> **Material provided**:
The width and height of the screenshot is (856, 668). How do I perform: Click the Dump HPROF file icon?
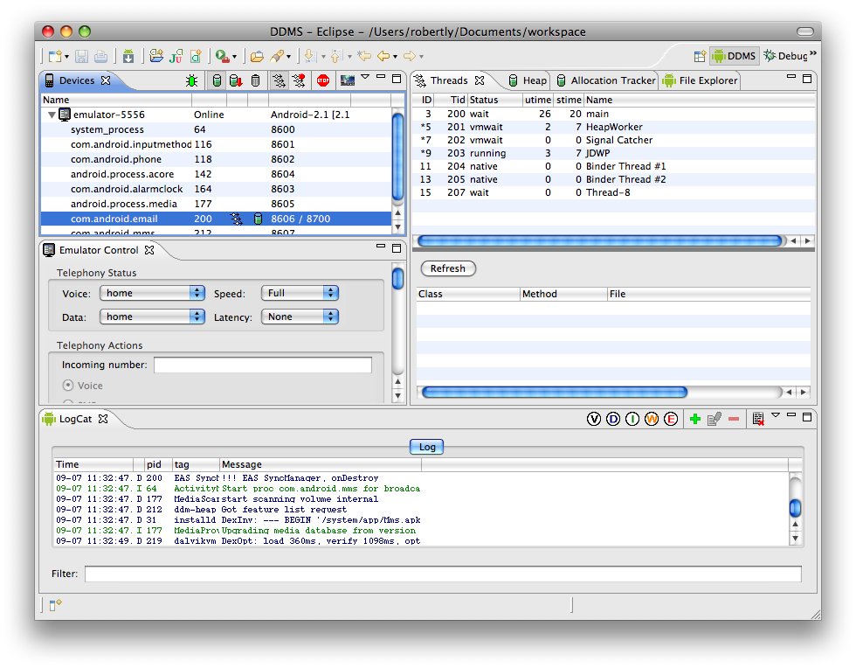(236, 80)
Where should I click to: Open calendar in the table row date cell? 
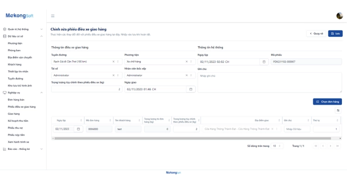78,129
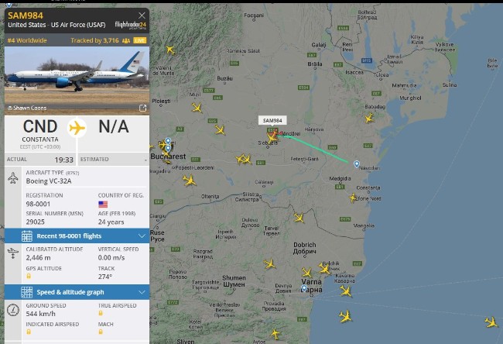This screenshot has width=503, height=344.
Task: Close the SAM984 flight panel
Action: (x=142, y=15)
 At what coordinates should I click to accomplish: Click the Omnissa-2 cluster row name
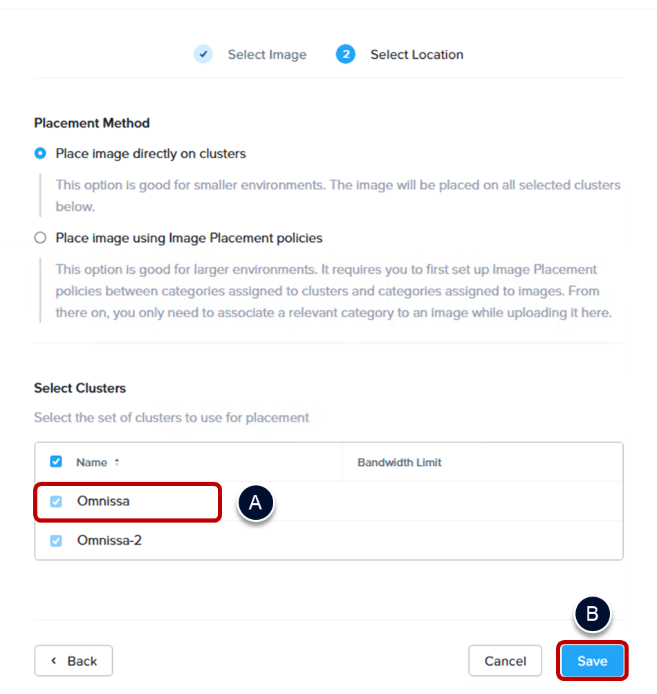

> **What the exercise asks**: The preceding listing must be repeated exactly, with all images dropped.

> **Output for this task**:
The width and height of the screenshot is (856, 668). How do I perform: Click the Dump HPROF file icon?
(236, 80)
Where should I click to: Open calendar in the table row date cell? 
78,129
This screenshot has width=503, height=344.
Task: Close the SAM984 flight panel
Action: (x=142, y=15)
 At what coordinates should I click to accomplish: Click the Omnissa-2 cluster row name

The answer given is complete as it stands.